The UCSF Clinician Consultation Center at San Francisco General Hospital and Trauma Center has been funded by the Centers for Disease Control and Prevention (CDC) to provide a PrEPline, a telephone consultation service that gives expert guidance to healthcare providers across the nation who prescribe antiretroviral medications to HIV uninfected individuals to prevent HIV.
The intervention, commonly known as PrEP (pre-exposure prophylaxis) involves the daily use of an existing anti-HIV medication—a single pill, two-drug combination of tenofovir and emtricitabine—to prevent HIV infection in adults at high risk. The Food and Drug Administration approved the new indication in 2012, and earlier this year, the U.S. Public Health Service issued the first comprehensive clinical guidelines for PrEP.
“Many of the clinicians prescribing PrEP will have had limited experience prescribing antiretroviral drugs.
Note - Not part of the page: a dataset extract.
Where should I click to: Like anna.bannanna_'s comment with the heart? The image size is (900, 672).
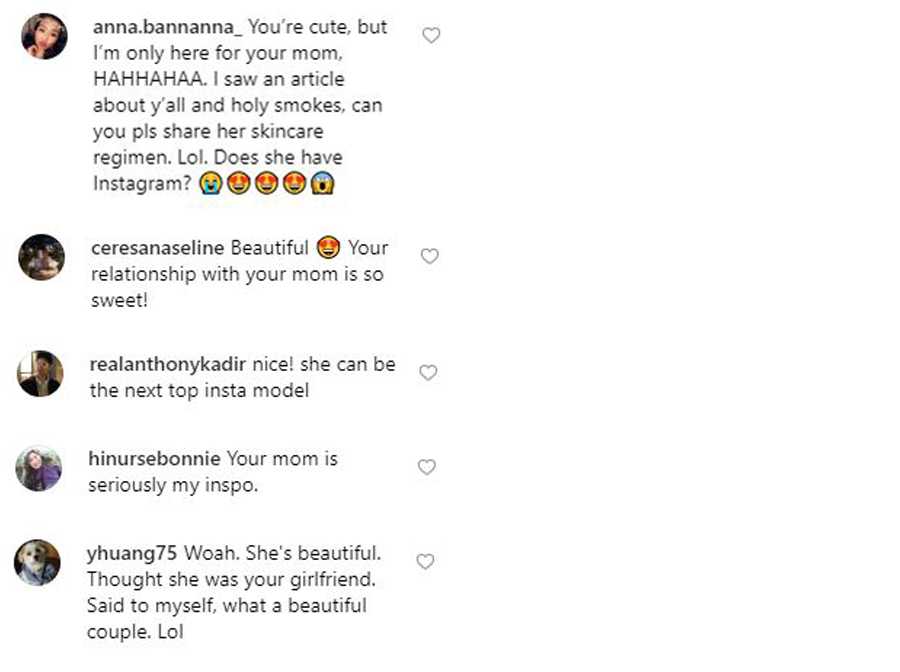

We will be guiding these clinicians throughout the country as they work through decisions about who might benefit from PrEP as well as who is not appropriate for receiving PrEP, including helping with identifying patients’ risk,” says the center’s director, Ron Goldschmidt, MD, UCSF professor of family and community medicine at San Francisco General Hospital and Trauma Center (SFGH). “In addition, we will be assisting clinicians in evaluating patients’ ability to take PrEP regularly since missed doses can negate the benefits of PrEP. We’ll also be reminding clinicians to encourage other standard prevention methods, like using condoms, along with PrEP.”
The Centers for Disease Control and Prevention has awarded $175,000 dollars in the first year of the grant to the UCSF Clinician Consultation Center at SFGH, which will run the phone-based consultation service for clinicians with questions about PrEP.
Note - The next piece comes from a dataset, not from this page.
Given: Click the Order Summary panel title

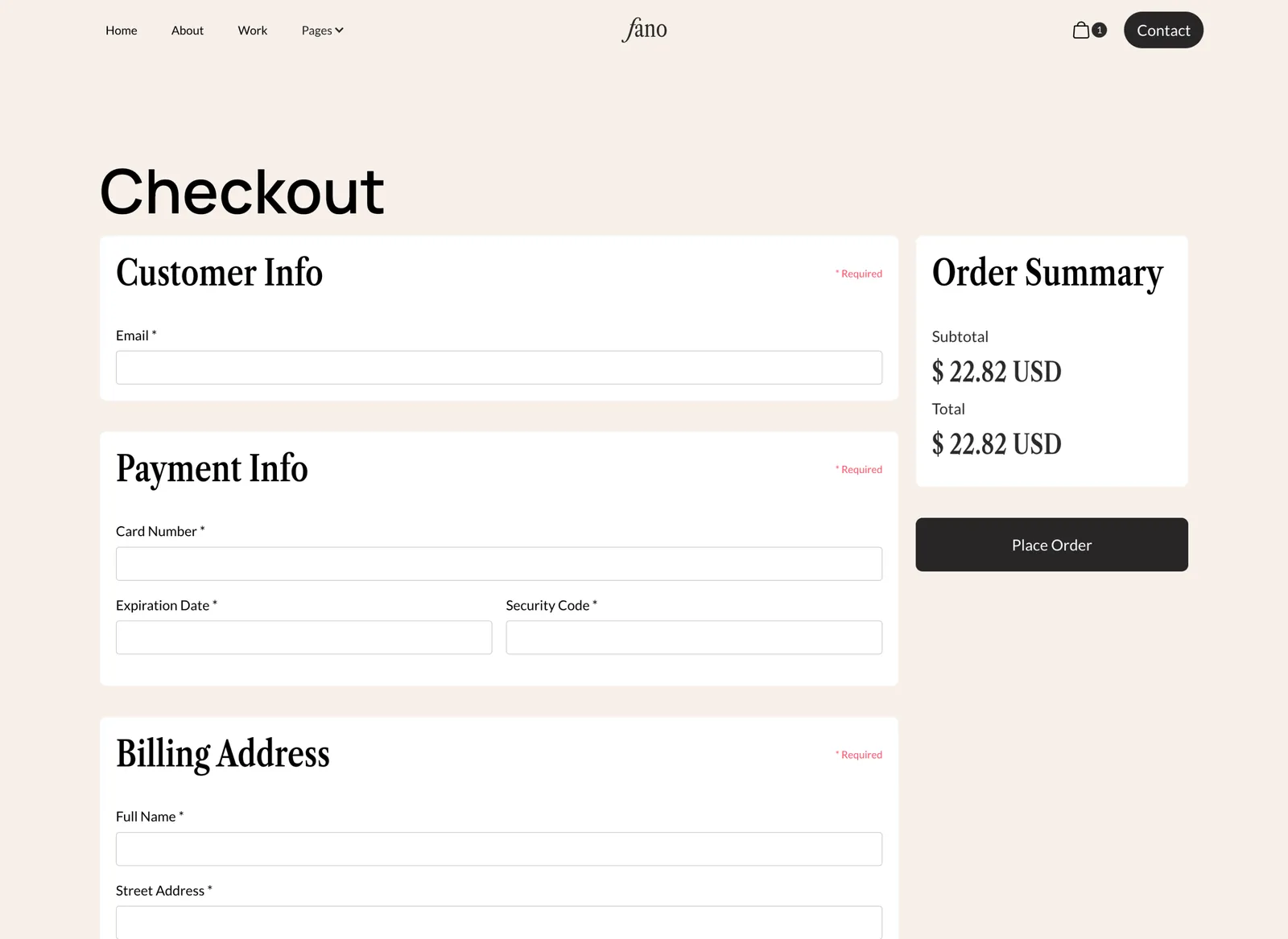Looking at the screenshot, I should [x=1046, y=274].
“We also will be advising healthcare providers on how to give PrEP safely when it’s indicated. Individuals on PrEP need an HIV test to make sure they are uninfected before starting. Otherwise drug resistance could emerge in those with a pre-existing HIV infection. And in a small percentage of patients, some side effects could be serious, so testing to monitor potential side effects as well as other sexually transmitted infections is an important part of safely giving PrEP. We’ll also provide guidance on stopping PrEP safely when it’s time to stop,” adds Goldschmidt.
So far, use of PrEP by individuals at risk of becoming infected with HIV has risen slowly following FDA approval. The manufacturer of the only medication approved for PrEP to date estimated that only 1,774 prescriptions of the drug were filled for this indication through May of 2013.
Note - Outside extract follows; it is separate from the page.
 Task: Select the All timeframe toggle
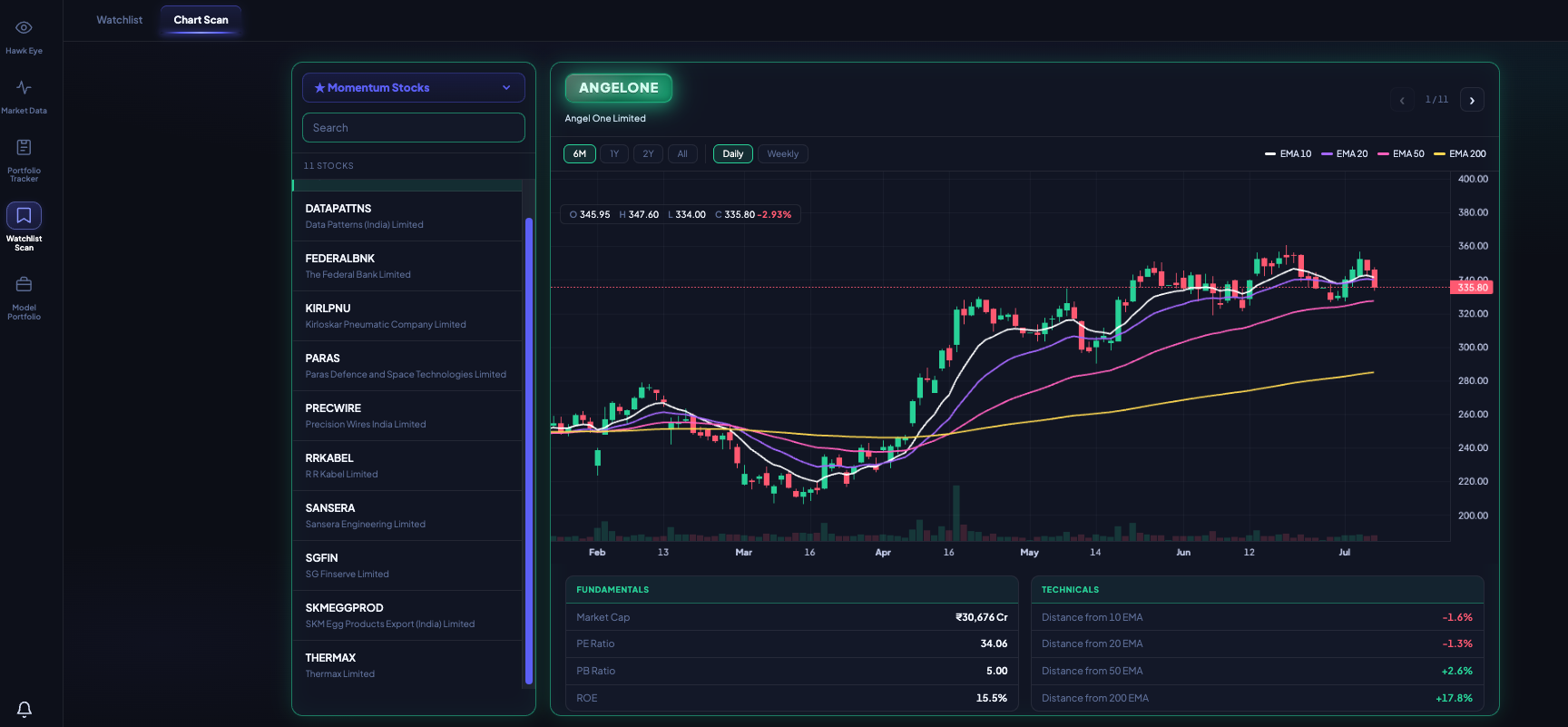[682, 154]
“We think that while the use of PrEP by individuals at high risk for HIV is accelerating, it has been hampered by barriers to access. One significant barrier reported by many community members has been difficulties in getting their clinicians to prescribe PrEP when they’ve asked for it. A major reason is many caregivers’ lack of knowledge about and experience in prescribing PrEP. People who are not HIV positive are seen by variety of providers including primary care doctors and ob/gyns. The new PrEP Warmline by the Clinician Consultation Center addresses a large unmet need and will be a tremendous resource to help doctors safely prescribe medications that many patients need to avoid HIV infection,” says Dana Van Gorder, executive director of Project Inform, one of the nation’s leading HIV/AIDS advocacy agencies.
The UCSF Clinician Consultation Center at SFGH has provided nearly 400,000 telephone and online consultations with clinicians on preventing and managing HIV/AIDS for more than twenty years. The services are provided by practicing physicians, nurses and pharmacists online and via dedicated phone lines for HIV/AIDS care consultation, post-exposure prophylaxis (PEP) consultation, and perinatal HIV consultation. The Center is funded through government support, primarily by the US Health Resources and Services Administration AIDS Education and Training Centers and the CDC, and receives no support from pharmaceutical companies.